Results from a Phase I human study of a new treatment option for benign prostatic hyperplasia (BPH) helps men overcome problems associated with an enlarged prostate gland without the need for surgery.
BPH accounts for a variety of urinary difficulties in men over the age of 50. These symptoms typically include a need to pass urine more frequently (especially at night), an urgent need to urinate, weak or interrupted urine flow, a feeling that the bladder is not completely empty, and a delay or hesitation at the onset of urination. It is estimated that 50 percent of men over age 50 suffer from BPH.
Produced by Celsion Corporation, this exciting new therapy uses two mechanisms to overcome the problem of an enlarged prostate. First, a microwave balloon catheter system shrinks the prostate through the delivery of microwave heating.
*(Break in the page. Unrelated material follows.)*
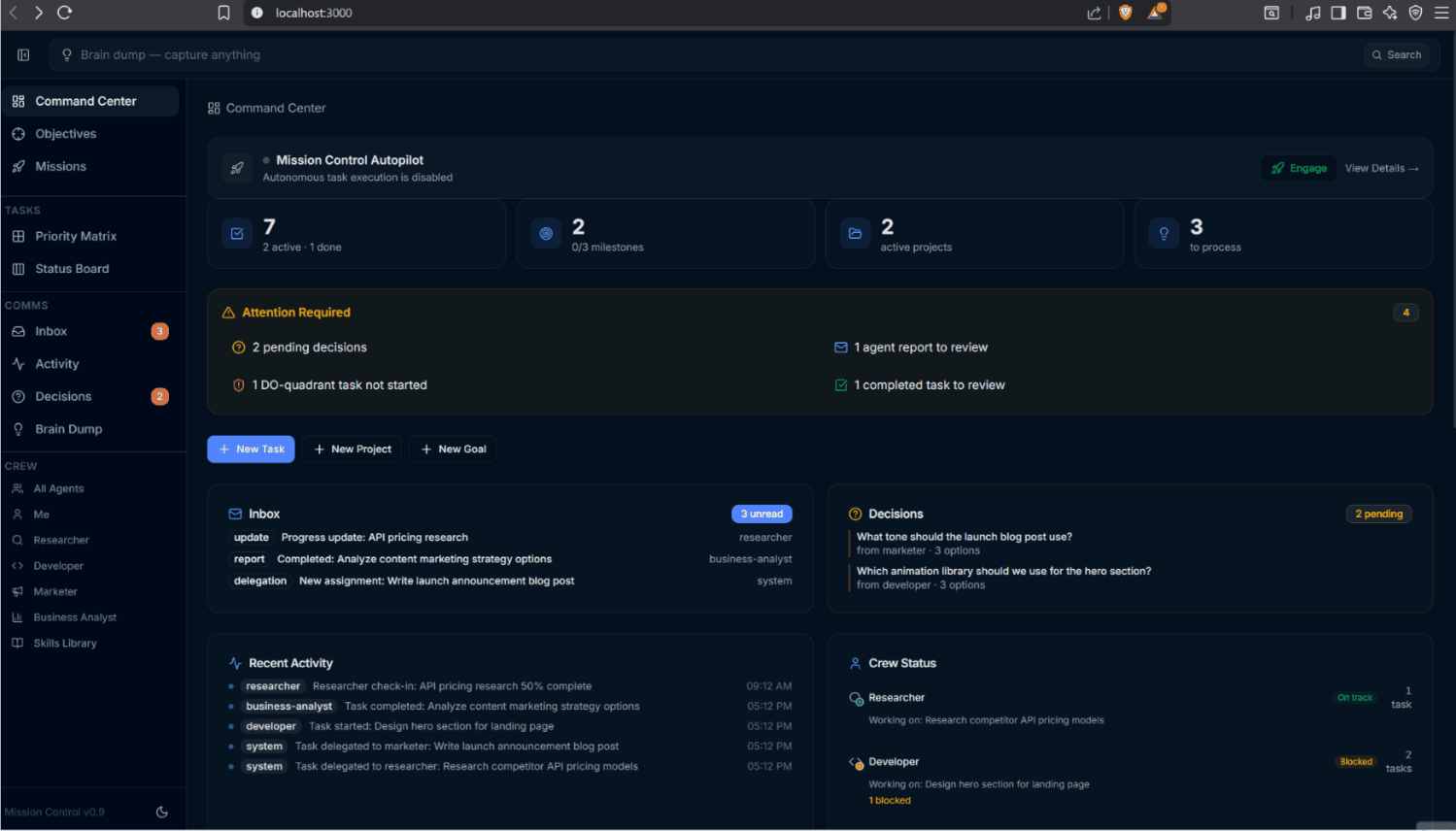Screen dimensions: 1456x831
Task: Click the Mission Control Autopilot rocket icon
Action: click(237, 168)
Second, simultaneous expansion of the balloon catheter compresses the walls of the urethra, enlarging the urinary opening.
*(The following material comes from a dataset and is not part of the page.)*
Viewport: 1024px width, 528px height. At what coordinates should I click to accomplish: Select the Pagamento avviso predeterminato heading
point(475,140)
Since the system is designed to relieve obstruction, it concomitantly relieves uncomfortable urinary symptoms. The procedure can be performed on a one-time, outpatient basis.
The results of the Phase I trial, conducted by researchers at the Montefiore Medical Center in New York, are reportedly encouraging. Principal investigator Dr. Arnold Melman stated that “(The) preliminary results suggest that the system, when fully tested and approved, could provide immediate symptomatic relief.” He added, “If Phase II studies are successful, I believe Celsion’s system should encourage a greater number of men with BPH to seek treatment, particularly those who suffer from milder forms of the condition.”
The company is in the midst of seeking approval from the U.S. Food and Drug Administration (FDA) for multi-site Phase II clinical studies. The studies are required to determine the safety and effectiveness of the system in benign prostatic hyperplasia patients. Pending FDA approval, Celsion plans to start Phase II studies in the summer of 1999. If the results obtained are positive, the company will then apply for premarket approval from the FDA to market the system in the United States.